En gran manera me gozaré en Jehová, mi alma se alegrará en mi Dios, porque me vistió con vestiduras de salvación, me rodeó de manto de justicia.
Isaías 61:10.
Había un programa de televisión, hace años, que se titulaba “El precio justo” y consistía en averiguar el valor exacto de un producto. Además de una forma subliminal de promocionar artículos o explícita de instalar un estilo de vida consumista, reflejaba esa obsesión humana por pagar exactamente lo que vale algo.
Nos molesta sobremanera cuando pagamos algo de más (no siempre reaccionamos de la misma forma cuando pagamos de menos), y nos parece sumamente injusto. Cuántas veces hemos escuchado: “¿Cómo es posible que tenga este precio? No pienso comprarlo, no vale eso”.
O “¡Ha sido un ofertón! Me ha costado mucho menos de lo que valía”. De ahí que se haya puesto de moda eso de “los precios ajustados” porque, en momentos de crisis, se intentan ceñir (nunca mejor dicho) a la realidad.
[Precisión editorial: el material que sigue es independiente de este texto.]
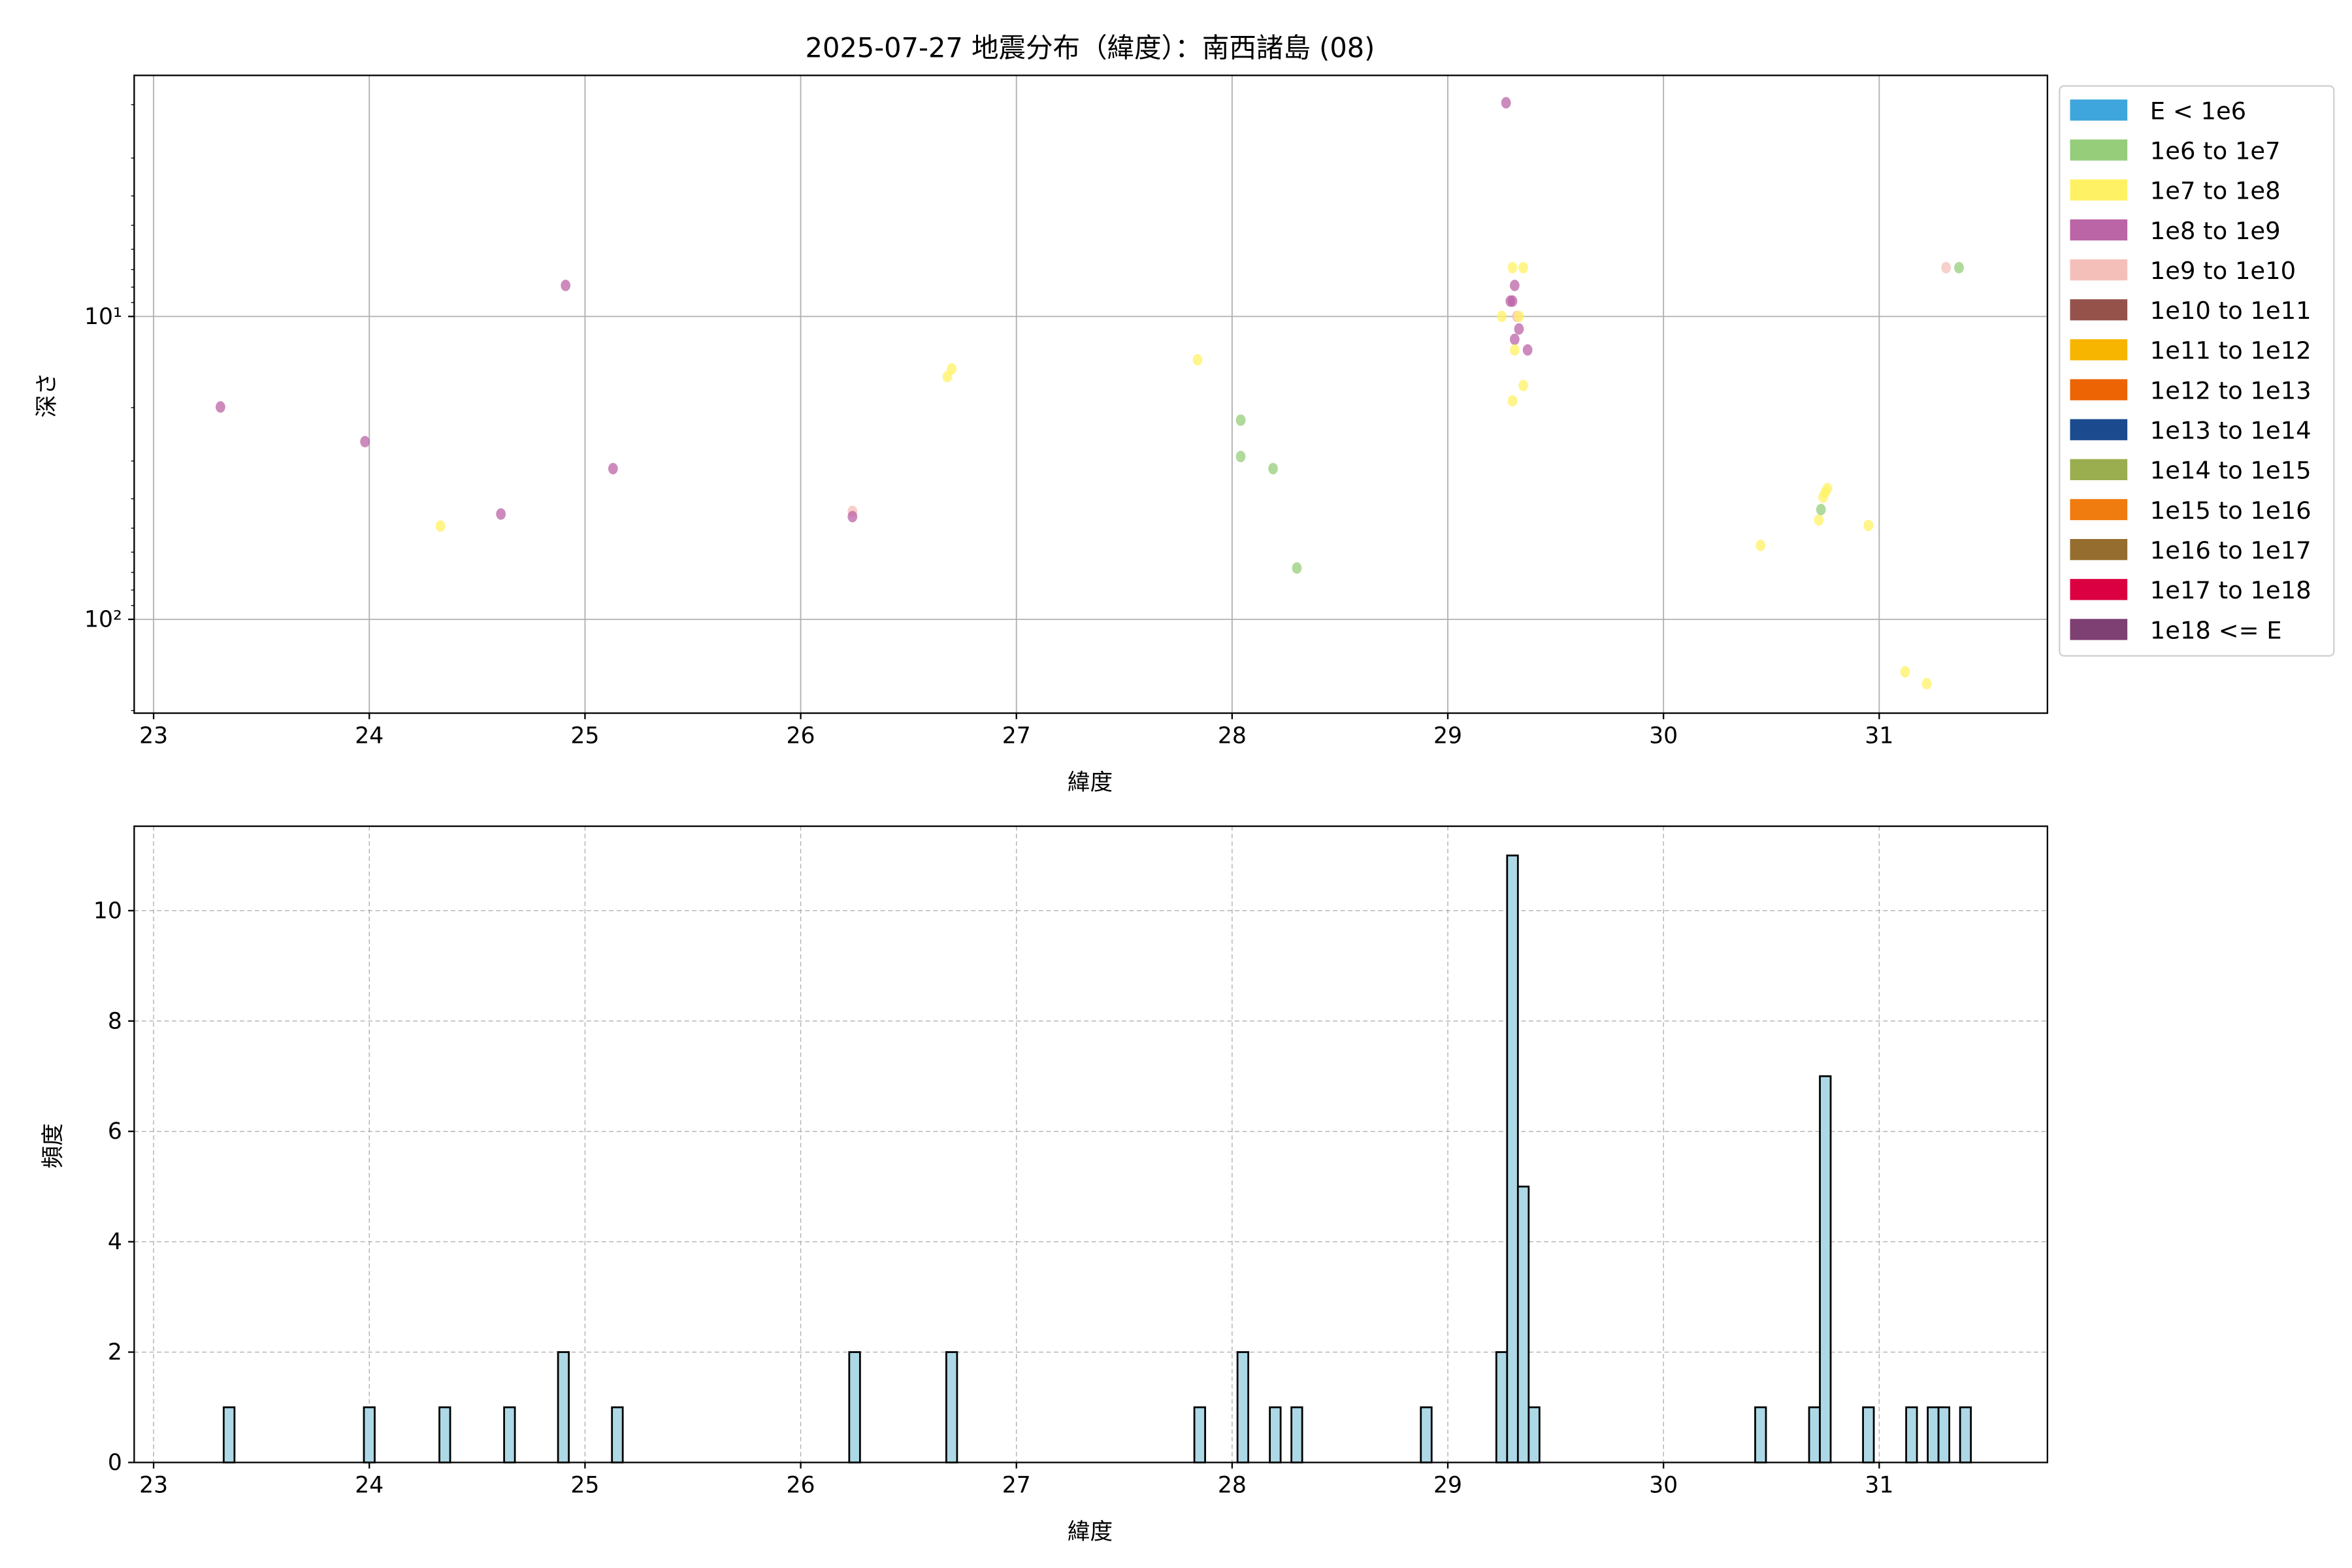 Image resolution: width=2352 pixels, height=1568 pixels. Describe the element at coordinates (103, 317) in the screenshot. I see `y-tick-label: 10¹` at that location.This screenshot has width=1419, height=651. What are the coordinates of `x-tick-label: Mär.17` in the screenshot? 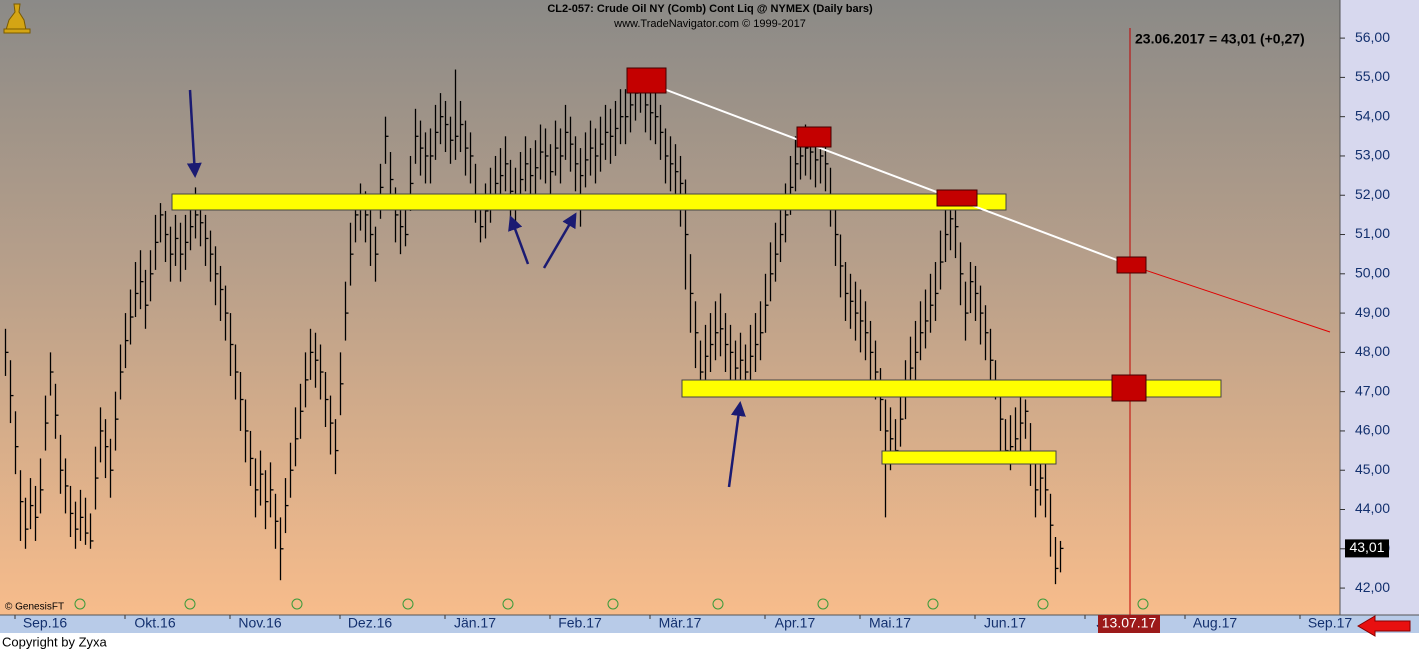 It's located at (680, 623). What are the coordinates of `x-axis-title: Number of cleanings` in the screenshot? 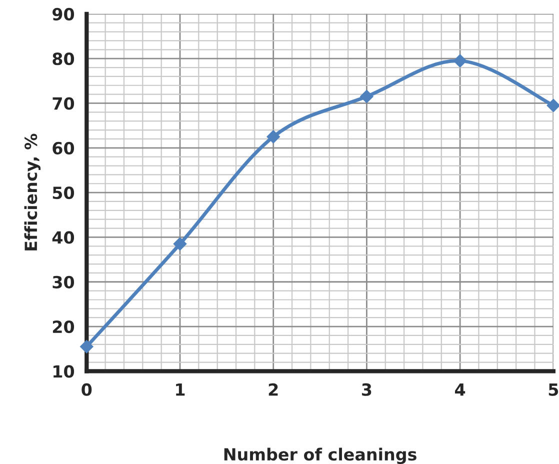 It's located at (320, 456).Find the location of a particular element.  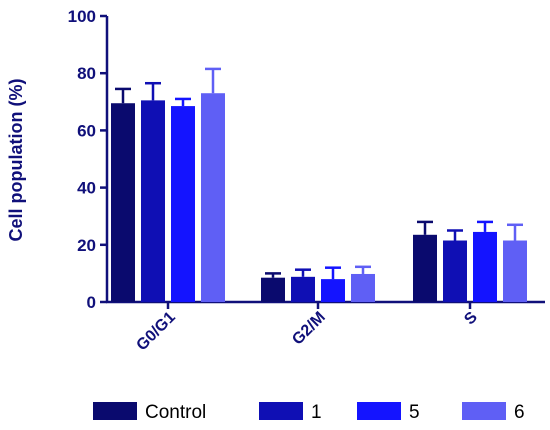

legend-label: 5 is located at coordinates (414, 412).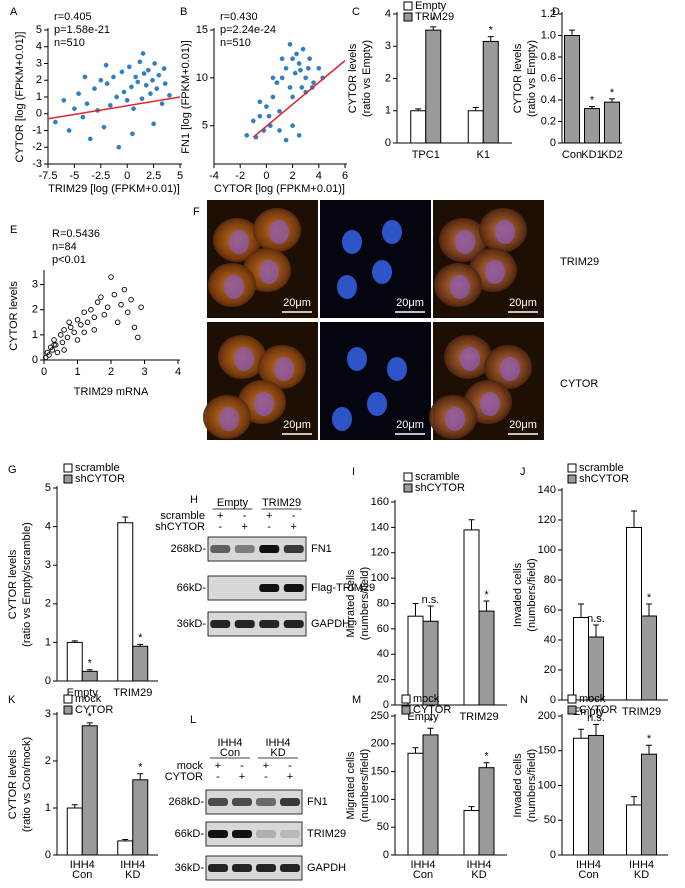  What do you see at coordinates (194, 500) in the screenshot?
I see `panel-letter: H` at bounding box center [194, 500]. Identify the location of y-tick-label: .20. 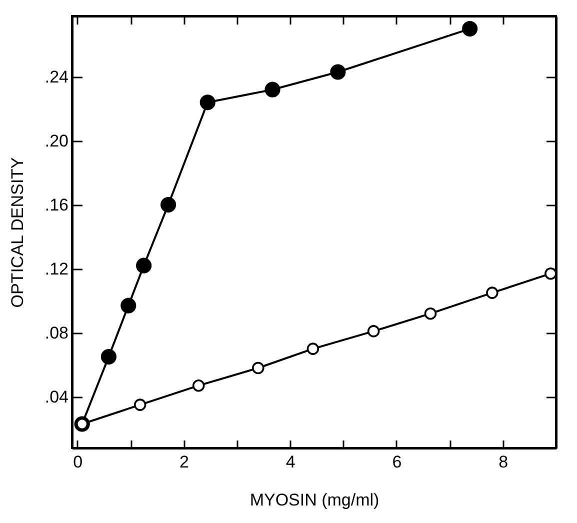
(56, 140). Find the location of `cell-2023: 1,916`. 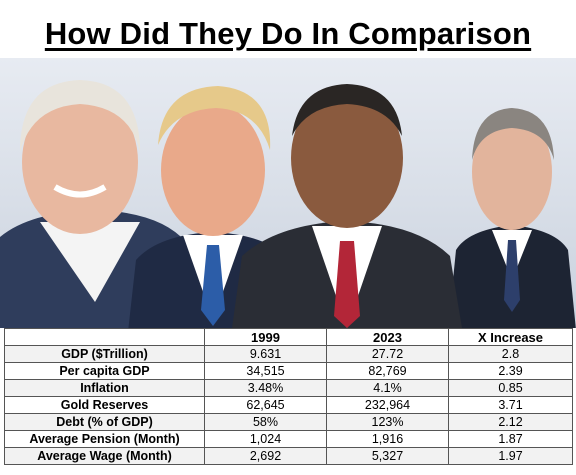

En lo moral nos pasa lo mismo.
Pensamos que alguien debe recibir exactamente lo que ha cosechado. Nos molesta cuando observamos que una persona ha tenido una conducta inadecuada y le va bien en la vida.
Nos molesta y lo consideramos injusto, porque pensamos que ese no es el precio que debiera pagar. La Biblia, sin embargo, no presenta así las cosas. El precio justo por nuestros pecados sería la muerte, la muerte de todos y cada uno de nosotros.
Desnudos ante Dios no somos nada, criaturas despistadas que insisten en hacer las cosas de forma irregular. Lo legal, estrictamente legal, es que muriésemos, pero Dios, sin incumplir la Ley, va más allá de su estructura formal. Dios decide pagar el precio justo porque la justicia divina siempre se abraza con su misericordia. Y, en la Cruz, ese abrazo toma connotaciones históricas.
¿Cuánto cuesta un vestido de salvación? Muchísimo: la vida y la muerte de Jesús. ¿Cuánto, un abrigo de justicia? Otro tanto. Un precio muy alto, que podría parecer una mala inversión cuando se nos mira a nosotros. Pero Dios no ve las cosas así. A él le gusta vernos vestidos, prefiere el blanco por eso de la pureza, y bien abrigados, por eso de cuidarnos.
Es curioso, a Isaías le pasa como a un joven con ropa nueva y de marca, se siente sumamente feliz porque ese vestido y ese abrigo le sientan bien.
Lo cierto es que a todos nos sientan bien los vestidos de salvación porque realzan nuestro porte como hijos de Dios, porque resaltan la elegancia de nuestros modos y costumbres, porque están hechos a medida y son tan calentitos. Y, lo mejor de todo, gratis.